Deux notes conséquentes à « Big Bang » de Philippe Quesne
1. Après le succès de « La Mélancolie des dragons », Quesne semble radicaliser son écriture scénique (je m'avance un peu, je n'ai pas vu ses spectacles antérieurs). Sa bande de potes faussement désinvoltes se servent aujourd'hui du prétexte thématique de « l'évolution » pour construire à partir de trois fois rien de très belles et très grandes images. Douze canoës gonflables, quelques branches, un peu de flotte, des toiles de plastique, quelques fourrures et notre attente spectatorielle sans cesse titillée. Si le dilettantisme apparent des gaillards à l'œuvre trouble encore, on le sent moins en lien direct avec le propos que dans le spectacle précédent. C'est beau, ça fonctionne, mais ça n'a pas la même puissance d'évidence.
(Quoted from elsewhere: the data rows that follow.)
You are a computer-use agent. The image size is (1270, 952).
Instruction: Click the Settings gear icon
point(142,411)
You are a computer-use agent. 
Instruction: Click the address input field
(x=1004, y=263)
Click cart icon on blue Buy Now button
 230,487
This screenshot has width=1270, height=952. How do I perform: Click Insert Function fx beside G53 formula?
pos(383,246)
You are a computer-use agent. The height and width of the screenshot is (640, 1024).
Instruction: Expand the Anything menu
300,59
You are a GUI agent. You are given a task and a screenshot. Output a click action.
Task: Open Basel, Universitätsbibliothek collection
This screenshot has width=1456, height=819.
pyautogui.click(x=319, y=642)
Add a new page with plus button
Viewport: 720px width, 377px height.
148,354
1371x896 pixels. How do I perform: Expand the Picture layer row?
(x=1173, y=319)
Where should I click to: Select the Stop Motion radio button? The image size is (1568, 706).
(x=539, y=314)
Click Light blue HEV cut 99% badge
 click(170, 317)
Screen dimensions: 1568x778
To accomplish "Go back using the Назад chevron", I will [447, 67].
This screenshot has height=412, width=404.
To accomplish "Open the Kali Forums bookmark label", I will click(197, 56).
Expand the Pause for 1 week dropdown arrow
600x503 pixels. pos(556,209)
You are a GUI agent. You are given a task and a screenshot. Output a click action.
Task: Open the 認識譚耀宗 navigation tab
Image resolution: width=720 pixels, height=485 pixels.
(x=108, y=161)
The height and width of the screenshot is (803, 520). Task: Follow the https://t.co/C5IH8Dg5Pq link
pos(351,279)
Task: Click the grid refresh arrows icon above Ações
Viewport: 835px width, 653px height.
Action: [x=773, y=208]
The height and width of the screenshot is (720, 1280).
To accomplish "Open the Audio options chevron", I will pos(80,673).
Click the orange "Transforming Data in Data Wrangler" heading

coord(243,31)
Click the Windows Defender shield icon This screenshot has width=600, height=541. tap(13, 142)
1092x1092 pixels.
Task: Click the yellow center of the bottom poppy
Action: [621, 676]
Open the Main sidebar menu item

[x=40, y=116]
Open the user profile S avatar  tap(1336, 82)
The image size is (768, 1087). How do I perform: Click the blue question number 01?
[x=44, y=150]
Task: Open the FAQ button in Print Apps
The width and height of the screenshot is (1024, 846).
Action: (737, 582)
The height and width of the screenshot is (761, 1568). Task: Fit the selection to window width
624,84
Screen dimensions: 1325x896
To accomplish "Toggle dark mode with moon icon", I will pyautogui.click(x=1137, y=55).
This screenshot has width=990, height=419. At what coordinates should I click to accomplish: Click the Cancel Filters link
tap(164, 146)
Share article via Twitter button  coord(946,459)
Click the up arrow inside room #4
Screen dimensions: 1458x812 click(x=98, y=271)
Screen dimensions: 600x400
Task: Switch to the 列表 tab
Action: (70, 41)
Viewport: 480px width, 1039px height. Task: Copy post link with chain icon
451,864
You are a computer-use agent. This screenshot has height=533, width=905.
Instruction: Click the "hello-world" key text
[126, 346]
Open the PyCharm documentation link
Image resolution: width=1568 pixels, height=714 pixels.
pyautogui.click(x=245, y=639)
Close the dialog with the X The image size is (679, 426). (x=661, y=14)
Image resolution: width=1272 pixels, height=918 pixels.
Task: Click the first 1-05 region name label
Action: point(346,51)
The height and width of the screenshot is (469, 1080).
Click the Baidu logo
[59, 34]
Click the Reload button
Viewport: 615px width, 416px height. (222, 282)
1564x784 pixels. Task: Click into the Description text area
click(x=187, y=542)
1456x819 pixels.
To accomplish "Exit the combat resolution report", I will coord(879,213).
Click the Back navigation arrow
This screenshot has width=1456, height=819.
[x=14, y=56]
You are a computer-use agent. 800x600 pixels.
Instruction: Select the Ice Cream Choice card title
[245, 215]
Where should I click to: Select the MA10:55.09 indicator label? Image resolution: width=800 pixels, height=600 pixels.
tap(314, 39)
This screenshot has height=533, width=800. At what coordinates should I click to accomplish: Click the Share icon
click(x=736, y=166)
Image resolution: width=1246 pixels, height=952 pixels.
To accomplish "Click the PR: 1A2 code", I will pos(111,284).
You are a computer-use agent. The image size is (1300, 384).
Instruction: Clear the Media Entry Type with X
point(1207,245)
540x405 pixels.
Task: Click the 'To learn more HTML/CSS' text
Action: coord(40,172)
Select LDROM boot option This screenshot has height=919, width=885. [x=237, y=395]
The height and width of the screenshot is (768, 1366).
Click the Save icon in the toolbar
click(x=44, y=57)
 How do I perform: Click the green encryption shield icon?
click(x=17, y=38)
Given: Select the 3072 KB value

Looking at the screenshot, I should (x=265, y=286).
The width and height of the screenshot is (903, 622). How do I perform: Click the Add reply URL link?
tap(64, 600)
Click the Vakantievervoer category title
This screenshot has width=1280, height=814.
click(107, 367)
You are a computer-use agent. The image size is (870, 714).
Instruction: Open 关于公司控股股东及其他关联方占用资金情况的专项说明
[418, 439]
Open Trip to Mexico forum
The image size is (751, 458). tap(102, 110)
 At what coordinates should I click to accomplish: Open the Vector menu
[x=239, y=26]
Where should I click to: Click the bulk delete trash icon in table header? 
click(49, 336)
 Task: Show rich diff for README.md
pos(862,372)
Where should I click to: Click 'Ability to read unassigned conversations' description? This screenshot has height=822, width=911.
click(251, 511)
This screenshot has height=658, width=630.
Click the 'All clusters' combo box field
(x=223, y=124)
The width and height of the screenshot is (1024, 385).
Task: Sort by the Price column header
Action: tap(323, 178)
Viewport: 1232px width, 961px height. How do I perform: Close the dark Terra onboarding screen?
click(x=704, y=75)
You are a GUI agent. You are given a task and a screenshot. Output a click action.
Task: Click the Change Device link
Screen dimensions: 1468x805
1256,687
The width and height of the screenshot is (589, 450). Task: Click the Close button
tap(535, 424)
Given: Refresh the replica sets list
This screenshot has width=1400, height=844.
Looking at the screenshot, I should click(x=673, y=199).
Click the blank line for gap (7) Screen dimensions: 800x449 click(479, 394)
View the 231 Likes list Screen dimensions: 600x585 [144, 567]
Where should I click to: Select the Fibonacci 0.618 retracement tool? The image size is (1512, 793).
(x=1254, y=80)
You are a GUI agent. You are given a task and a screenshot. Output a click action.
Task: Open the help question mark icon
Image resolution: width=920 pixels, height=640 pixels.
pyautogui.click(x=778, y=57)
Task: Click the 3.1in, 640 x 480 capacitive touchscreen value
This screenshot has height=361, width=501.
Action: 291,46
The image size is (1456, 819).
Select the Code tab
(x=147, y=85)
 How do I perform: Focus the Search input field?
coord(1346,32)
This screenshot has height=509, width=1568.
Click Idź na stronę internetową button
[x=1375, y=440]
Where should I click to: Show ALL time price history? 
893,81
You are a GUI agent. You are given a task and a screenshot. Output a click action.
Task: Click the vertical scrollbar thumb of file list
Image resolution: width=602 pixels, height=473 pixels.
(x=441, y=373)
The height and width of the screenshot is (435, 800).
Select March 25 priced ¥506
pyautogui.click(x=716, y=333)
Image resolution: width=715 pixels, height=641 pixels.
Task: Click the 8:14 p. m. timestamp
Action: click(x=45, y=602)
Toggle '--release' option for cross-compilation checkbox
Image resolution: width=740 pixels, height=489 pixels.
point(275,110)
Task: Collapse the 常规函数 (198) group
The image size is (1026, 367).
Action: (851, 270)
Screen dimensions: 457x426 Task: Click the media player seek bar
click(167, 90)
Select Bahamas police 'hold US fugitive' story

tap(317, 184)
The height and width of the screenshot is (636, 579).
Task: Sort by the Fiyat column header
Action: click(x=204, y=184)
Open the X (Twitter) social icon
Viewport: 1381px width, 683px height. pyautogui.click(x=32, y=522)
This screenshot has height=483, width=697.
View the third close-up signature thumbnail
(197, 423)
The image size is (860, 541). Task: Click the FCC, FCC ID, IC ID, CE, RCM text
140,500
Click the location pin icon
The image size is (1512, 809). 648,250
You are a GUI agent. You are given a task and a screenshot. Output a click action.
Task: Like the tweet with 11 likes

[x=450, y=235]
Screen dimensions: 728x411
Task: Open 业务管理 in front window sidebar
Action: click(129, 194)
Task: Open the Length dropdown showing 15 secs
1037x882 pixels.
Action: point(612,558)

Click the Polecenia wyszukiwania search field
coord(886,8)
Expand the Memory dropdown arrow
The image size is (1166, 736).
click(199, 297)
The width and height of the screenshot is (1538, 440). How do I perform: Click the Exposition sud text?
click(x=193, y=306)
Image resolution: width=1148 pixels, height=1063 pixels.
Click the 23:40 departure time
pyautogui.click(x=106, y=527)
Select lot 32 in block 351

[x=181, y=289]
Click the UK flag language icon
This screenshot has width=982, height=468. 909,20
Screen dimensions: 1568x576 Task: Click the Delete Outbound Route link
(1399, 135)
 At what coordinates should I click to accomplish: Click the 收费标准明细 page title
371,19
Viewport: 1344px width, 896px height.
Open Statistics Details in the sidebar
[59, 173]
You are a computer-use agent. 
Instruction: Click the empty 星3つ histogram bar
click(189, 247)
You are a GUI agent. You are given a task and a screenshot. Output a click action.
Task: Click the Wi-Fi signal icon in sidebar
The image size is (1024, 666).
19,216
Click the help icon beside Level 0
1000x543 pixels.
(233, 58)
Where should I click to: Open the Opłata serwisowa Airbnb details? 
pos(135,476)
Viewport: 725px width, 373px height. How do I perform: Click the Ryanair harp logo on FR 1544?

2. Suite à mon billet d'hier, Antoine Pickels me répond ceci sur Twitter : « le critique lambda ne dit pas "je ne comprends pas" mais: je ne ressens rien = c'est hermétique = c'est mauvais. Nuance. » et je me dis que c'est aussi le mécanisme qui opère chez les spectateurs qui ressentent le besoin de huer comme des veaux à la fin de « Big Bang ». Si je reconnais à chacun le droit de refuser la proposition artistique de Quesne et si je comprends parfaitement que l'attente suscitée par la Mélancolie des dragons ait pu être déçue, cette négation grossière du travail plastique et narratif accompli me sidère. Dans quel autre discipline artistique le spectateur se déchaîne-t-il de la sorte ? Hue-t-on à un concert de musique contemporaine ? Hue-t-on aux vernissages ? Mon malaise vient justement de la conviction qu'on ne hue pas à Avignon parce qu'on désapprouve fondamentalement le spectacle mais parce que, comme le note Antoine Pickels dans son tweet, on considère comme hermétique, donc mauvais, ce qui nous laisse indifférent.